TEXT FOR ANALYSIS —
---------------

Quote from monkeybug
My job now is as close to stress-free as you can get and still be working, but I only recently left the hospital, and there the stress had pushed me to near-breakdown level. I could handle the actual patient care, the physicians, my coworkers, and even the new computer charting we had started. What I could not handle was my manager and administration. Nothing was ever right or good enough. (not just me, this applied to all the nurses). Nothing positive was ever said. Every time the phone rang and the unit secretary answered and then said "Monkeybug, Manager From Hell wants to see you in her office." I would get physically sick. What now? was always the thought. Everyone was miserable, nurses with 20+ years experience were leaving because of the manager, we had brand new nurses coming in and trying to learn. Breaks were rare. I never, ever had an uninterupted lunch, and there were many shifts where I didn't get to pee for 8 hours.
There were NEVER enough nurses on shift. We went 5 months without a scrub tech and the minimum staffing. I will never forget the day that two of us were in the OR doing a c-section and the House Supervisor came to the door of the OR and asked "what fluid do I hang on the new patient?" What new patient?? We new there was only one nurse left on the unit (that's what happens when there are only 3 nurses scheduled and a c-section comes in, someone has to scrub and someone has to circulate), we didn't know that while we were back there THREE patients had come through the door, one of whom was 8cm and a multip. The House Supervisor, bless her, had answered my frantic coworker's plea for help and come even though she was totally out of her element in L&D. We heard later that the unit secretary and House Supervisor had managed together to get one patient on the fetal monitor, it was a first for both of them. House Supervisor asked had we called our manager. Nope, wouldn't do any good. I guess she didn't believe us, so she called her. "Why is she not answering her phone or pages??" says HS. Because it's Sunday, and Manager From Hell refuses to answer during their 5 hour long church services because that's her "time with Jesus." Gee, I was told that the nurse manager position was 24/7, but apparently that doesn't apply to her. HS was livid, but it was just the same old same old for us.
I have become one of those experienced nurses that fled. I miss laboring patients, I miss my coworkers, and I miss most of the doctors. I do not miss being treated like a waste of oxygen. When I turned in my notice, she didn't acknowledge it at all until I got Human Resources involved. You'd think years of service would at least get you a phone call when you leave. Several doctors told me that they hated to see me go, but not a word from MFH.
I'm trying to learn to let it go. I have the world's most perfect job now, and I should enjoy it, but it's hard to forget all that happened.

---------------

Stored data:
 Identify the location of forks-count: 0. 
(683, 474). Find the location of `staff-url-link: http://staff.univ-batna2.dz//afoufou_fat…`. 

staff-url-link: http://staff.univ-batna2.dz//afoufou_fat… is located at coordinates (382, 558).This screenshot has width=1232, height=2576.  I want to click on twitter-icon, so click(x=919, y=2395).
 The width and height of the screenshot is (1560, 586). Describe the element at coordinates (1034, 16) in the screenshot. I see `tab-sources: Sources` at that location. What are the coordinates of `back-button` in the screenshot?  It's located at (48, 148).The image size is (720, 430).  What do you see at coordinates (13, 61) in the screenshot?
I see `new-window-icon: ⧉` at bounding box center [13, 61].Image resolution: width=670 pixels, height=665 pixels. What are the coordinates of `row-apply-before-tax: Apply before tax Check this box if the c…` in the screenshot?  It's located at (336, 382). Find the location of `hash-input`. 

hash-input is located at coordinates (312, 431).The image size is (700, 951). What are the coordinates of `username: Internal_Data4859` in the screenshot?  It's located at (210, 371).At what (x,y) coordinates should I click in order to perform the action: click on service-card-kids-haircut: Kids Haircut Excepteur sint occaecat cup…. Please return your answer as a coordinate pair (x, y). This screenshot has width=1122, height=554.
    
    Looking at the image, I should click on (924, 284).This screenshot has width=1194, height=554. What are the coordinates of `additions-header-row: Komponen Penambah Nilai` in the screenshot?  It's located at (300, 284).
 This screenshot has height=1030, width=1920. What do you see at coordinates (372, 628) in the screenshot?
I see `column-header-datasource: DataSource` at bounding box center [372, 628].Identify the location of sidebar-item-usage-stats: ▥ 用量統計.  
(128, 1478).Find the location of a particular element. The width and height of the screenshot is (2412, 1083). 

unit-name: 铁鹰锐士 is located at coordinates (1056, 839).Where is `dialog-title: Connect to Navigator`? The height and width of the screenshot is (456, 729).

---------------

PROBLEMS AND TASKS —
1) According to the post about leaving a hospital nursing job, how many patients came through the door while two nurses were in the OR doing a c-section?
2) Resume the post about leaving a hospital nursing job right after its final sentence.

RESPONSE LIST —
1) Three patients came through the door.

2)
I know how you feel. I've had people do some horrible things to me over the year (in life in general) that they never apologized for or were held accountable for. I think that is why its hard to let it go-they get away with it. But, in this world all we can control is our reaction to it. Don't pretend it didn't happen, as some will say, or stop venting about it prematurely, as others may say, you know the comment "Let it go and just quit talking about it" which usually means "I don't want to hear you talk about it" from the one who says it. if you still need to get some steam out of your system. do it. Journal, talk, examine it from all angles until YOU are ready to put it aside. With time, it will become a remote memory. It will always be something unfortunate that happened and wrong, but you will see your current blessings are so great that you can live with the wrong that happened. I think its great when we learn from what others do and make sure we don't do the same-we stop the cycle.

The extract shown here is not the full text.